At age 15, I finally advocated for myself and got onto a different medication called Adakveo. On the new meds, I felt human, less sick, almost normal.
It was hard advocating for myself, but it’s my body and I’m the only one who feels the pain I go through. Not the doctor, not the nurses, not my mom or my siblings. So I am my best advocate. Now I’m not saying patients shouldn’t take their medicine; I’m saying do what’s best for you and your body to make you feel comfortable. The new medication was my balance, and it worked for me.
Connecting With Another Girl Helps
One thing that helped me cope was meeting Janelle in the hospital when we were both 14. She also has sickle cell and also has siblings who can do anything, while the two of us can’t play in the snow or go in a pool. She understood everything I was going through, and I felt more understood than I did in a long time. (She also happens to have the same name as my sister.)
Janelle and I are still friends. She lives far away, but when we do see one another, we watch movies, eat snacks, and make bracelets. Sometimes we are hospitalized at the same time and end up in the same room.
I also find unexpected ways to feel like more than a sick girl. Recently my art teacher, Mrs. V, said, “J, could you step out of the class for a second?”
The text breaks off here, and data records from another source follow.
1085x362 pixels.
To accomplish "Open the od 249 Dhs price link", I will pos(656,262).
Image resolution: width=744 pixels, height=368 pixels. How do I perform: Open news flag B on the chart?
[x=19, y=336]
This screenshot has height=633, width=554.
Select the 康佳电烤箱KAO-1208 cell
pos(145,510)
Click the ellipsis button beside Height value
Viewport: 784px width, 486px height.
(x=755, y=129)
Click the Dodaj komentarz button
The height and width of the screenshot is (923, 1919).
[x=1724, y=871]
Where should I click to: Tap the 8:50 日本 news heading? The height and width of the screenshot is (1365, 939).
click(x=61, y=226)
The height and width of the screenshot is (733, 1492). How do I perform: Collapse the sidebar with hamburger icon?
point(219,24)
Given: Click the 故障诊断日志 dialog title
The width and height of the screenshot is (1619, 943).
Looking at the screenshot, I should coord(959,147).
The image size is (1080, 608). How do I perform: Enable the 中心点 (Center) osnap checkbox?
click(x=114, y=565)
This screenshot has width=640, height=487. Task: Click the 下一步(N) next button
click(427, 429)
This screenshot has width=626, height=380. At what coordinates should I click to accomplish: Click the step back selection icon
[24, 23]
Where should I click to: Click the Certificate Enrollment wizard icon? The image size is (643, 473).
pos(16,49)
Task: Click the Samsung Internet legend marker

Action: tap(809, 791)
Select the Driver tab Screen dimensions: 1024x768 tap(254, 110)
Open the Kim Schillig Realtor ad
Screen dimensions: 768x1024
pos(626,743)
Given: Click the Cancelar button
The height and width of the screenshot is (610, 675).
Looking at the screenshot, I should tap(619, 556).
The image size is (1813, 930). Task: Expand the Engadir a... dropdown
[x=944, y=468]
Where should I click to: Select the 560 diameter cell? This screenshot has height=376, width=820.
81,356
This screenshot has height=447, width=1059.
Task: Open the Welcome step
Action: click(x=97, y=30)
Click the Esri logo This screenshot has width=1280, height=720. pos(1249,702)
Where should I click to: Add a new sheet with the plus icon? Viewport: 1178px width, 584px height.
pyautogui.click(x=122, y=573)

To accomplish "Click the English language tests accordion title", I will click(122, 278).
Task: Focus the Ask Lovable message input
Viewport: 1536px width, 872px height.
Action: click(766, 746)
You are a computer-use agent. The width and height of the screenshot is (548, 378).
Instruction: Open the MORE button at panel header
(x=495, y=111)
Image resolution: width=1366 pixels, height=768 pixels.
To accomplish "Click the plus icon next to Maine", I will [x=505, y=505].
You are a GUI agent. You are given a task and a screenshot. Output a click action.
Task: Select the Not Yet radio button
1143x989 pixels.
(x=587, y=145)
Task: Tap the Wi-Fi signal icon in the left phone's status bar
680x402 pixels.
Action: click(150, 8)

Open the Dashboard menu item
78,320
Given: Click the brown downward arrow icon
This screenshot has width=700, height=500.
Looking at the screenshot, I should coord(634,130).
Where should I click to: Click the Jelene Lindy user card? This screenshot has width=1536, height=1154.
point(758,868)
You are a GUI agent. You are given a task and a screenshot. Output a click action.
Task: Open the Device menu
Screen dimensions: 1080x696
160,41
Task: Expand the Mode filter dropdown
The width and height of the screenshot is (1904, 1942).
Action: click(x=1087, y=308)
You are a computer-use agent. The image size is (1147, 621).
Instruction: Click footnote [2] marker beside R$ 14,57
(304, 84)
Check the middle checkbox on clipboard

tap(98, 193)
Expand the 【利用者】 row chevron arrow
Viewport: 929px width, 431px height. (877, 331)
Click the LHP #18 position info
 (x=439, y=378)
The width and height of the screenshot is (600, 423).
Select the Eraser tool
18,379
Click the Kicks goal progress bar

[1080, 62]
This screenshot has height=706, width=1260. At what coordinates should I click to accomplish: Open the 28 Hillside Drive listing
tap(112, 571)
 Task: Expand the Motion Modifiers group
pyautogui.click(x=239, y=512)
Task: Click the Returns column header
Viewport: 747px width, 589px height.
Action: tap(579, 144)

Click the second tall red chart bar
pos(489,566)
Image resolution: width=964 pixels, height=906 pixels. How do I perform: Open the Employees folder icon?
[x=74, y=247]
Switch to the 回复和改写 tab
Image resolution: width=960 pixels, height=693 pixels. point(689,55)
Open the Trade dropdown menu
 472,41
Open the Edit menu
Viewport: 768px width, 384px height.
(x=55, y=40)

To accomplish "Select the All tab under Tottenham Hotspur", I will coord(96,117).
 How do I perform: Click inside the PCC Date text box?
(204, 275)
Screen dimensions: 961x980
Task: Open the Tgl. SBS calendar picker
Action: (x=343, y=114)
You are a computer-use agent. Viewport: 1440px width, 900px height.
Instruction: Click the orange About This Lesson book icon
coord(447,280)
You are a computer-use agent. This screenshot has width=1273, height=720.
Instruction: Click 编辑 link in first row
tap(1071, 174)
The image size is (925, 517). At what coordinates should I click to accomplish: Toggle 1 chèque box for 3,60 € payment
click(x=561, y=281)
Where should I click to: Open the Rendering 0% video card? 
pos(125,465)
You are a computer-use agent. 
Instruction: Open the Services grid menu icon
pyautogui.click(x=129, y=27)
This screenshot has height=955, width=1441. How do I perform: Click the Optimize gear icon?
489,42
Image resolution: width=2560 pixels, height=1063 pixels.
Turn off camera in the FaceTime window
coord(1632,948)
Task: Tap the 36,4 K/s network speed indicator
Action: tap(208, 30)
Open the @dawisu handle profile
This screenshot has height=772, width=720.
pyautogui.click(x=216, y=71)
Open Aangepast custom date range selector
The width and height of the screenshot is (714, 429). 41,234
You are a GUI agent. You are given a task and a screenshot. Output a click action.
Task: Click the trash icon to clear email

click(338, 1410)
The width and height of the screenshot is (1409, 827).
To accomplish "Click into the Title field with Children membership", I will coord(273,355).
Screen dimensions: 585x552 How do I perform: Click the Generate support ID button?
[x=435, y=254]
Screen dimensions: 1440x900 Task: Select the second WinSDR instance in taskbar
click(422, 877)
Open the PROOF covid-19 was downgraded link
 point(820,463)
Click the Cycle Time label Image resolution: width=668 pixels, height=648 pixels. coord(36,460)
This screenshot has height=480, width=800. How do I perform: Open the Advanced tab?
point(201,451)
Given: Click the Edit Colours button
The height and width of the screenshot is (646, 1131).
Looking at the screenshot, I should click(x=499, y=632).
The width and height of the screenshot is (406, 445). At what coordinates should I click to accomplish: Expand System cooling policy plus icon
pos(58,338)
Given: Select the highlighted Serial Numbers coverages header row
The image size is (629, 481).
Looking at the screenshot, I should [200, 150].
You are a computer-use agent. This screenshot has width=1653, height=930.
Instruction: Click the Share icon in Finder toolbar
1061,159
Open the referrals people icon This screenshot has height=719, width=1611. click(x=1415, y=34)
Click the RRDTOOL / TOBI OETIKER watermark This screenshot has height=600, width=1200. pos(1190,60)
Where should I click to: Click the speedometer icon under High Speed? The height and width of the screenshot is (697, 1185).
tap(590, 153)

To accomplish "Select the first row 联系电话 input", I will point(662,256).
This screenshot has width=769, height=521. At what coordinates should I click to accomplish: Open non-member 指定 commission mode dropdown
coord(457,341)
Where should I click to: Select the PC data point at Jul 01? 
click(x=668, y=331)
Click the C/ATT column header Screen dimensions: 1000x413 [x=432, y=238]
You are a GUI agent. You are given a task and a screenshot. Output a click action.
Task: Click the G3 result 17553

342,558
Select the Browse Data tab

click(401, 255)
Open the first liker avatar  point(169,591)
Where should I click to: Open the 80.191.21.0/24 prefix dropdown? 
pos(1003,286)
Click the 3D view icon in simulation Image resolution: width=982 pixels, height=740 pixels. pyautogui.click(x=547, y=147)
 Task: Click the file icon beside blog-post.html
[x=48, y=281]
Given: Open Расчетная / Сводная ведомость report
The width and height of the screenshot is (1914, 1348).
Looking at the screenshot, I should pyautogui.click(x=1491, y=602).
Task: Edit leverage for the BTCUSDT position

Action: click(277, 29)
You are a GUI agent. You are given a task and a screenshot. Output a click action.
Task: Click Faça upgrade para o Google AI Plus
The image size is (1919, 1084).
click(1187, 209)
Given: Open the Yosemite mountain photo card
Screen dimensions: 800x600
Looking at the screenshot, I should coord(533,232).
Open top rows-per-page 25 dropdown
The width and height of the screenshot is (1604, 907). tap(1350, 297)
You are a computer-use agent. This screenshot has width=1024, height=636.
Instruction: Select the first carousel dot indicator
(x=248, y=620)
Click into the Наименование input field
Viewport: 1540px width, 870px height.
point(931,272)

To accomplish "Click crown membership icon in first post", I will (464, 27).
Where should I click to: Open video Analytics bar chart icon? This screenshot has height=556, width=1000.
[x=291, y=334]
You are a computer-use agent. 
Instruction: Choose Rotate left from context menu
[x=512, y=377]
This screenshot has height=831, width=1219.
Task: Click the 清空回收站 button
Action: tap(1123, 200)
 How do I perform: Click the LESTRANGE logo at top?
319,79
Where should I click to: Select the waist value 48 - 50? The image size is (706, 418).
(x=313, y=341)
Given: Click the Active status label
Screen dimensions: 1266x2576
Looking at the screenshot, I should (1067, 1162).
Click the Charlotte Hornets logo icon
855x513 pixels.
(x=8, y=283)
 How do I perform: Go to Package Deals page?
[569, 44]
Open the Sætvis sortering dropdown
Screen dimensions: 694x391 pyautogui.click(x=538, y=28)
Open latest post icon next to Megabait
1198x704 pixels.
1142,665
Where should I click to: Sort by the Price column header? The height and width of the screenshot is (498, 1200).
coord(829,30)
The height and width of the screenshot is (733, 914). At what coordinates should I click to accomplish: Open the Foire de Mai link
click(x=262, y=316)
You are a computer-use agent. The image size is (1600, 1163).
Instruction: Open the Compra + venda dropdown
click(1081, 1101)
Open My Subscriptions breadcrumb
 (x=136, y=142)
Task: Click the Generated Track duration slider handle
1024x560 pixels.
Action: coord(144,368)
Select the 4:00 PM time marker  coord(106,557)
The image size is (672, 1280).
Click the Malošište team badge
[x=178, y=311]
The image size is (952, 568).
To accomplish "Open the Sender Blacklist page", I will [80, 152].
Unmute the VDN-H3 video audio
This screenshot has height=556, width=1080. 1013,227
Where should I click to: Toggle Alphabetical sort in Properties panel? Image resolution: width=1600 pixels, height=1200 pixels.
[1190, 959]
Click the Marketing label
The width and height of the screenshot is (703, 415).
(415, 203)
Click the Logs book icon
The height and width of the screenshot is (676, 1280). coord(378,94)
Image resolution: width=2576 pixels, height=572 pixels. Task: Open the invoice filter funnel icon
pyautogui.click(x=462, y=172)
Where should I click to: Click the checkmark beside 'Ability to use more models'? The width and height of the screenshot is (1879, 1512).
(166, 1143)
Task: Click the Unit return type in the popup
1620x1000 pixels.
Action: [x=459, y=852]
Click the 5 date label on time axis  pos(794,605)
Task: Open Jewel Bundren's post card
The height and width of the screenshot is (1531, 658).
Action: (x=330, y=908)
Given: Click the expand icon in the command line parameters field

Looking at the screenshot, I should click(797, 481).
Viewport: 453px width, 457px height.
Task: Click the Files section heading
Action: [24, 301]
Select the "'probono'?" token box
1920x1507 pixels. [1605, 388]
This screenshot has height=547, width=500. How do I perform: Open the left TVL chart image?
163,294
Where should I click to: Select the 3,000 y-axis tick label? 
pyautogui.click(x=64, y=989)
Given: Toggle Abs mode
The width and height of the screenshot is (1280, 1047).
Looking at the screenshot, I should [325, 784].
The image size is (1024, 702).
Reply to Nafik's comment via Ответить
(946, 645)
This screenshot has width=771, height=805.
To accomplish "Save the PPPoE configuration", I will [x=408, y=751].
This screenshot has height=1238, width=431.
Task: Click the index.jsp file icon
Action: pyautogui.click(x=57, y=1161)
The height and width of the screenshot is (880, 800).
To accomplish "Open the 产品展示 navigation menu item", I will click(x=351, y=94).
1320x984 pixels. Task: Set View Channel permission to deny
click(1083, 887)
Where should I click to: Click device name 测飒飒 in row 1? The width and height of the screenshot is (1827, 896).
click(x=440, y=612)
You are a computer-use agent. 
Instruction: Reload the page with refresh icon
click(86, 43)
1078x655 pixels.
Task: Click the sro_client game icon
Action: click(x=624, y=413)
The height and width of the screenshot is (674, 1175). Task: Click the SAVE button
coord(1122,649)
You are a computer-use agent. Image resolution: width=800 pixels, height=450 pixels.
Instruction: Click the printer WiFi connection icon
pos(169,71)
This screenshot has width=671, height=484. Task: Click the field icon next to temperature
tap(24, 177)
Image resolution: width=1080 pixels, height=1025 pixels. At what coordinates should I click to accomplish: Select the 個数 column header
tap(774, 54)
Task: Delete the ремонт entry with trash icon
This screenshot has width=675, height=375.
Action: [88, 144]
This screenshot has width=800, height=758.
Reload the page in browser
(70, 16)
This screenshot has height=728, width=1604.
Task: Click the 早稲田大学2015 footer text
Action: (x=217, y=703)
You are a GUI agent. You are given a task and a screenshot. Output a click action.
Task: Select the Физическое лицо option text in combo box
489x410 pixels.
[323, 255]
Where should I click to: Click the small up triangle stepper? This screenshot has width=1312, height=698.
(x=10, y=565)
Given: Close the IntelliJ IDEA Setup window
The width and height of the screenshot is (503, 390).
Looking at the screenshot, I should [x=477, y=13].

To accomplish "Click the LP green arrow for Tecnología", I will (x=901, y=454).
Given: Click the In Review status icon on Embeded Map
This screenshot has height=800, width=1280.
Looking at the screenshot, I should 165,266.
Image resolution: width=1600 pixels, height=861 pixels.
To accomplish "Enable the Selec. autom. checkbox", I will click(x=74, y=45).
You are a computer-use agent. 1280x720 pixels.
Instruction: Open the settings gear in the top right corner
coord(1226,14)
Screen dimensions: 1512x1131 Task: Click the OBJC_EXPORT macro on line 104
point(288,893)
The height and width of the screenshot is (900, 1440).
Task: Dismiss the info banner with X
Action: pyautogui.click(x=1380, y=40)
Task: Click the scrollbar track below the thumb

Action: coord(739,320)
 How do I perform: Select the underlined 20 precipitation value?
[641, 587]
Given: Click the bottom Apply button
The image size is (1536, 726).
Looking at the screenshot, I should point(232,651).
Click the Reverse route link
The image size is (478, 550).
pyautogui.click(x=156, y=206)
The bulletin boards were bright and colorful since it was art class, but I could sense tension. Mrs. V was just back from leave after having a baby boy. Her brown cocoa skin looked flushed and she seemed hesitant.
Sharing My Experience
“Hey, Mrs. V, what’s up?” A few seconds went by, but in my head it felt like hours. She finally took a breath and spit out the words like sour lemonade. “My baby boy was diagnosed with sickle cell and since you’re the only one I know who’s experienced this disease, could you give me some advice?”
I felt sad hearing this and also a lot of pressure to explain how much it changes your life. Through my nervousness, I let out the words “Just be there for him…. Some days neither of you will sleep. Sometimes he may feel like giving up. Some days he may feel like he might not be heard clearly. But never let him think it’s sickle cell versus normal kid—he can be just as normal as anyone else, maybe even greater.”
For the first time in a long time, I didn’t feel like just “the girl who’s always in the hospital.” Because what I said about her son was true of me; I have achieved a lot despite spending so much time in pain and on the sidelines of normal teen life. And now I was helping my teacher deal with her difficult life situation. I’m the girl who deals with sickle cell but still manages to make something good out of something bad.